The Barclays Premier Greed

Last updated : 15 October 2009 By Dan Buxton
What is a club's greatest asset, their star player? their ground? The answer is their fans. We fans are a bunch of people who will often follow their team the length and breadth of the country, sometimes the world to follow our passion. We spend thousands on tickets, replica clothing, accessories, programmes, magazines, anything with the club's crest on it really. 
 
Tony Pulis recognises this fact in his consistent homage to the fans and so do the players whenever they are interviewed. You could say that we worked just as hard as the players last season to keep us up. 
 
Why tell you something that you already know? Well the basic fact is that WE as a group know this, but sometimes this gets lost in translation. 
 
The greed of the Premier League machine is unsurmountable in my opinion, everything is designed to exort money. I spent my Saturday last week at a non-league game and found the hospitality quite refreshing. From the home-made pies in the food outlets at £1.50 a throw, to the welcome you receive and a real sense of the fact that you are valued as a customer. The chairman of both sides openly standing with the fans, along with the substitutes warming up and having a natter with the crowd on the way. 
 
The feeling I get is that the higher up the leagues you go, the more at arms length the fans are placed. Keep pushing something away and you soon become out of touch with it. I am not singling our club out in any way for critisism but Stoke are not discounted from this. 
 
I quite often deal with people's dissatisfaction at various elements of the club that could improve with relative ease. The one thing that has become clear is that off the field activities need catching up with the Premier League status of the footballing side. Several examples are the direct debit nonsense and the way in which that was handled, the lack of replica kit, even though assurances were granted last year that things would change, smoking areas for fans, the list could roll on.
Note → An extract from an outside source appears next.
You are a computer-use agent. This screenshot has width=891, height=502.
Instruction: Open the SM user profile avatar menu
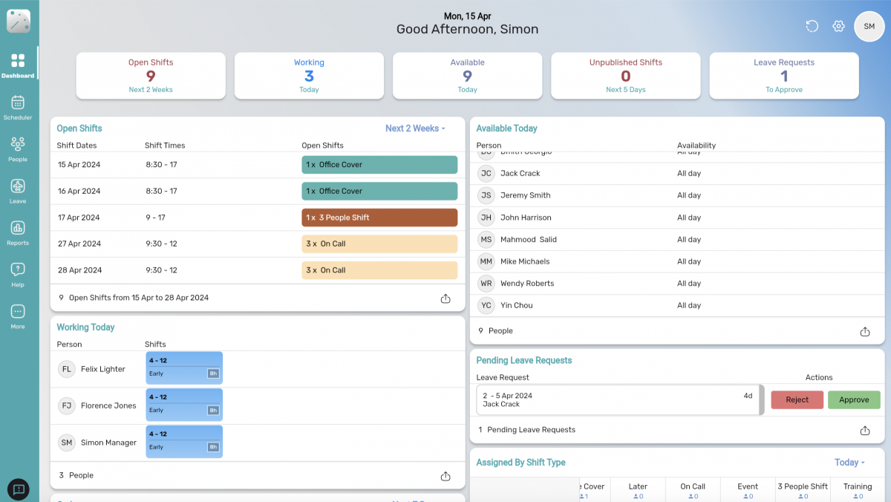869,27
Problems we as fans are told to live with across the Premier League, or are a by-product of teams success wouldn't be tolerated at the lower levels, simple as that. 
 
On the flip-side, there are some elements that really do set Stoke as a club apart from our peers. The way in which the club supported it's fans with the Section 27 issue last season without publicising this as well as the response we got from the club in relation to the issues with GMP at Bolton. Whether you like Tony Scholes or loath the guy, I dont think we would have got half the response we did from Stoke if Jez Moxey was still at the helm. 
 
That aside, I think the Premier League could learn a lot from those clubs in the most modest of positions in the lower echelons of the league system. Whilst you could argue that the lower league clubs have less "customers" to attend to and therefore the problems they have are on a lower scale, you could also argue that the amount of effort they put into creating an overall experience for a fan on a matchday, rather than a feeling that merely a transaction is taking place is far greater than that seen at a higher level. 
 
Whilst the footballing authorities are keen to get back to "grass roots" on the pitch with the new foreign player legislation coming in very shortly, clubs also need to take a "grass roots" approach to the people who matter most, the fans!